Sobretudo porque cada indivíduo é portador da sua própria história (que é exclusivamente sua), que narra através de um discurso (que, porque acto de fala, é exclusivamente seu), que o conselheiro, tal como o leitor crítico de um texto, tem a missão e a responsabilidade de aceitar como útil no processo de aconselhamento. Sem nunca pretender, porque não pode, substituir-se ao conselheiro: o conselheiro é um leitor que lê o texto do indivíduo que é, assim, um autor. Assim sendo, o aconselhamento é mais do que um processo, um conceito, é mais explicativo do que explorativo ou descritivo.

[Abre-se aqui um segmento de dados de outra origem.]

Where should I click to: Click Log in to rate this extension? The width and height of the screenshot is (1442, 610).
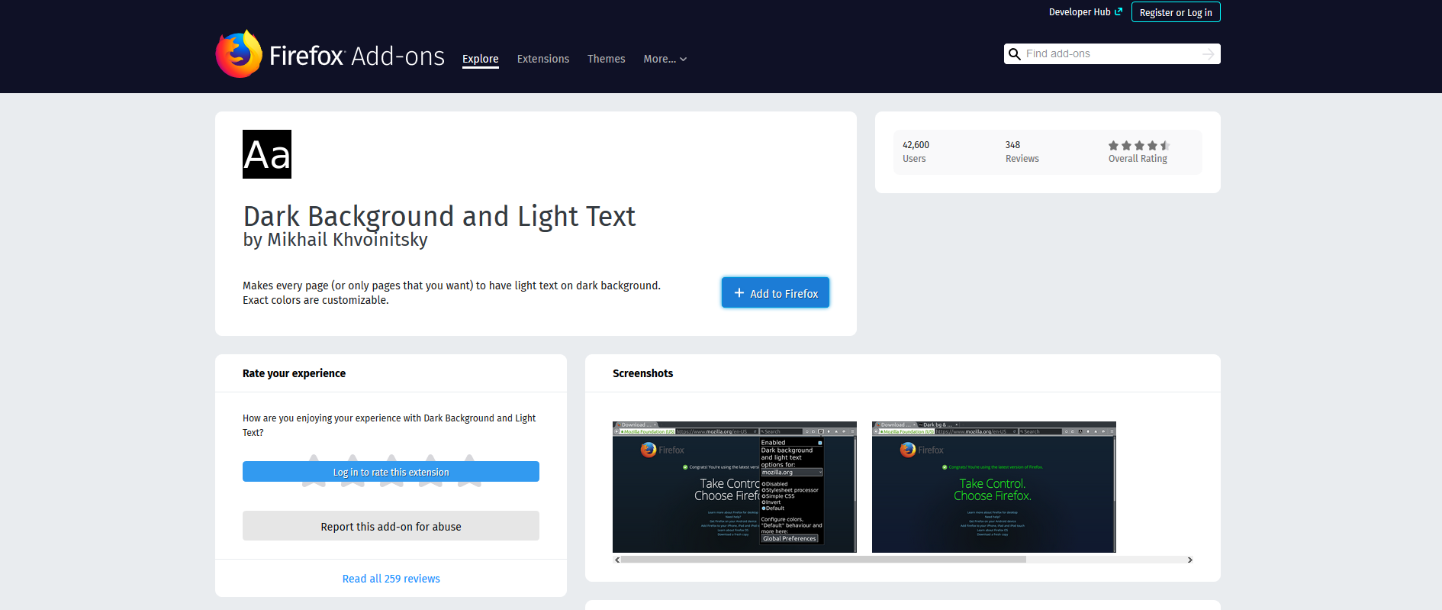pos(391,473)
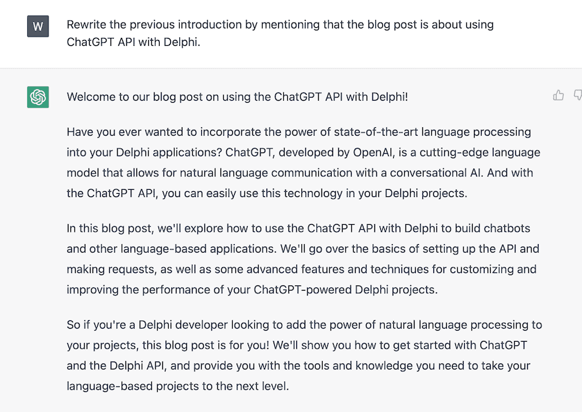This screenshot has width=582, height=412.
Task: Click the paragraph starting 'So if you're a Delphi developer'
Action: (304, 355)
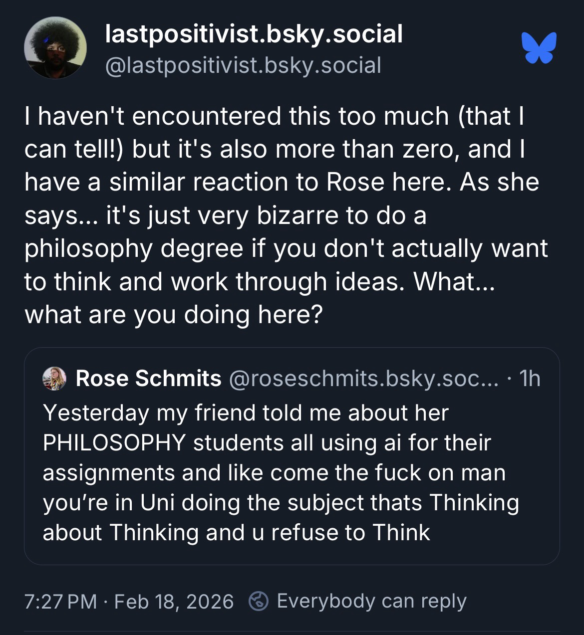Click the gray @lastpositivist.bsky.social handle
This screenshot has width=584, height=635.
[x=243, y=65]
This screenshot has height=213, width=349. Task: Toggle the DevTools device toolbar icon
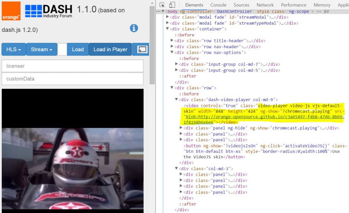click(173, 5)
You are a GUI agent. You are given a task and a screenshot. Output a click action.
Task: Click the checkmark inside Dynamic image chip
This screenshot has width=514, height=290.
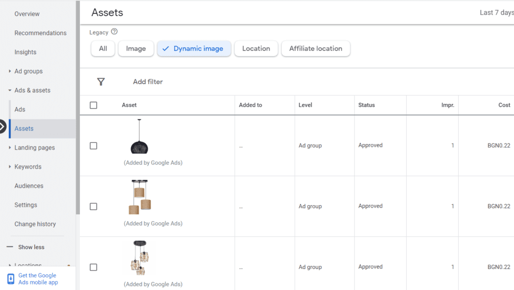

Para se chegar ao actual significado de aconselhamento de carreira tem que se olhar, uma vez mais, para o passado. Os primeiros serviços de aconselhamento tiveram origem no princípio do século XX, no processo que Frank Parsons (1909) designou por orientação vocacional. Este terá sido, porventura e nesta matéria, o primeiro acto de dissidência, e portanto de inovação, na medida em que com ele se procurou ajudar os indivíduos, principalmente os mais jovens, que viviam e sentiam os primeiros resultados da revolução industrial, a escolher a profissão: um novo contexto exigiu novas soluções e, sobretudo, novas maneiras de encarar os problemas que entretanto se foram colocando. Porém, o verdadeiro acto de dissidência não se produziu de um dia para o outro: uma prática de intervenção que foi emergindo do trabalho social permitiu dar corpo, criar uma nova identidade profissional, que Parsons apelidou de conselheiro vocacional, em 1908 (Allen, 1921, citado por Savickas, 2015).

Com efeito, foi só na sequência da II Guerra Mundial que os trabalhos de Ginzberg, Ginsburg, Axelrad e Herma (1951) e, posteriormente, os de Donald Super (1957), marcaram a evolução da orientação vocacional, começando a palavra carreira a assumir um peso conceptual. É a Super, com o seu modelo desenvolvimentista de avaliação e aconselhamento e desenvolvimento de carreira, que se deve o grande contributo (que hoje poderemos avaliar como um modo de encarar a ruptura com o estabelecido) para considerar a carreira como um processo desenvolvimentista (Duarte, 2009). Tem-se aqui o segundo momento de ruptura: da ênfase nas profissões (Parsons, 1909) - a primeira dissidência -, à ênfase no desenvolvimento da carreira (Super, 1957; 1980) - a segunda dissidência -, até se chegar ao estudo da relação entre o indivíduo e a sociedade e os outros indivíduos, ou seja, a uma perspectiva construtivista - a terceira dissidência.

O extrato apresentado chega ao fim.